Prediction of Celestial Pole Offsets Based on Sliding Window and Bivariate Least Squares Fitting

TL;DR

This paper proposes a novel CPO prediction algorithm using a sliding window and bivariate least squares fitting, achieving superior accuracy over existing methods for various forecast spans.

Contribution

The study introduces an effective CPO prediction method with an optimal 900-day window, outperforming current models and improving forecast accuracy significantly.

Findings

The algorithm's MAE surpasses that of ID154 and ID155 in the 2nd EOP PCC.

Prediction accuracy is maintained on both EOP 14 C04 and EOP 20 C04 series.

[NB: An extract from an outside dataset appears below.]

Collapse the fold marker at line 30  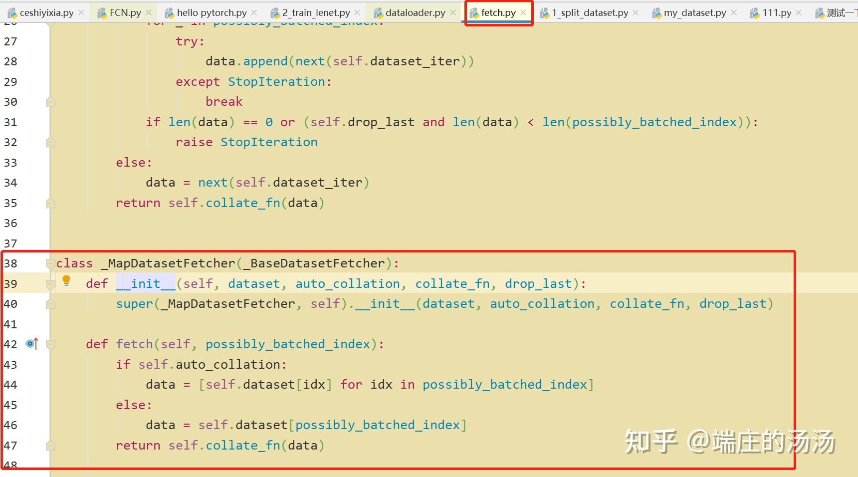coord(49,101)
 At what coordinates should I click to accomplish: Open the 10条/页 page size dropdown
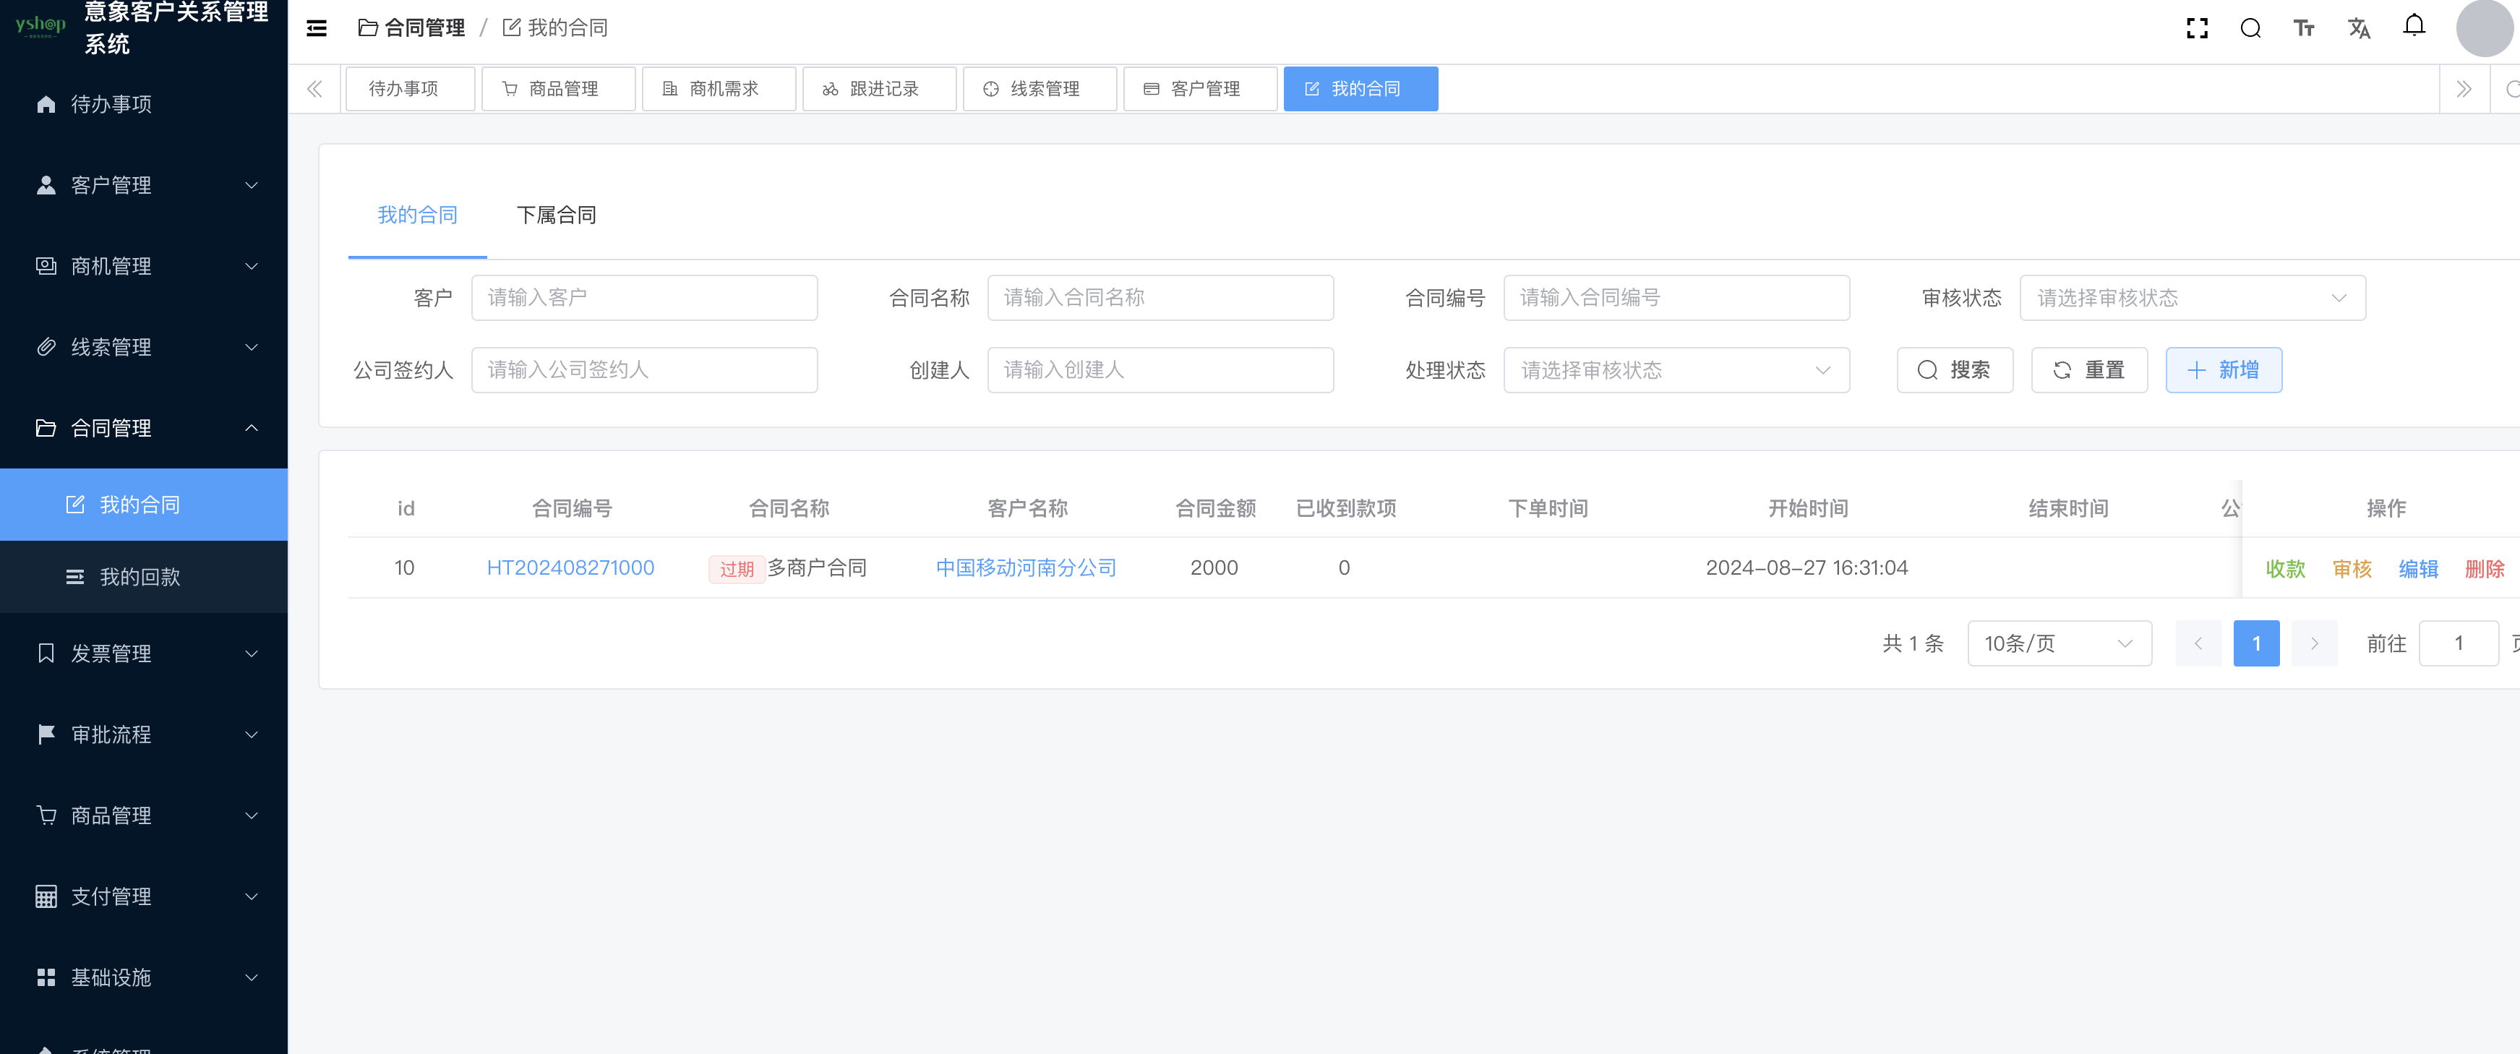[x=2058, y=643]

Forecast errors for dX and dY are reduced by over 50% at certain days.

Abstract

As an important component of Earth Orientation Parameters (EOP), the prediction of Celestial Pole Offsets (CPO) holds significant importance for missions such as deep space exploration. To explore a better CPO prediction algorithm that improves accuracy across different forecast spans, a CPO prediction algorithm is proposed based on a sliding window and bivariate least squares fitting. First, experiments determine an optimal sliding window of 900 days. Then, bivariate least squares fitting is performed on the selected 900-day historical data to complete extrapolation prediction. Then, bivariate least squares fitting is performed on the selected 900 day historical data to complete extrapolation prediction. Experimental results show that the proposed algorithm exhibits excellent accuracy. In comparisons with prediction results from participating teams in the Second Earth Orientation Parameters Prediction Comparison Campaign (2nd EOP PCC), the algorithm's Mean Absolute Error (MAE) is superior to both ID154 and ID155. Team ID154 achieved the best dX prediction, while Team ID155 achieved the best dY prediction. Furthermore, the algorithm performs well not only on the EOP 14 C04 series but also on the newly released EOP 20 C04 series after the 2nd EOP PCC. Its prediction results are far better than those in the daily files published by the International Earth Rotation and Reference Systems Service (IERS). In terms of dX forecast accuracy, the MAE for the 10th, 30th, and 57th days were reduced by 53%, 59%, and 60%, respectively. In terms of dY forecast accuracy, the MAE for the 10th, 30th, and 57th days were reduced by 35%, 38%, and 42%, respectively.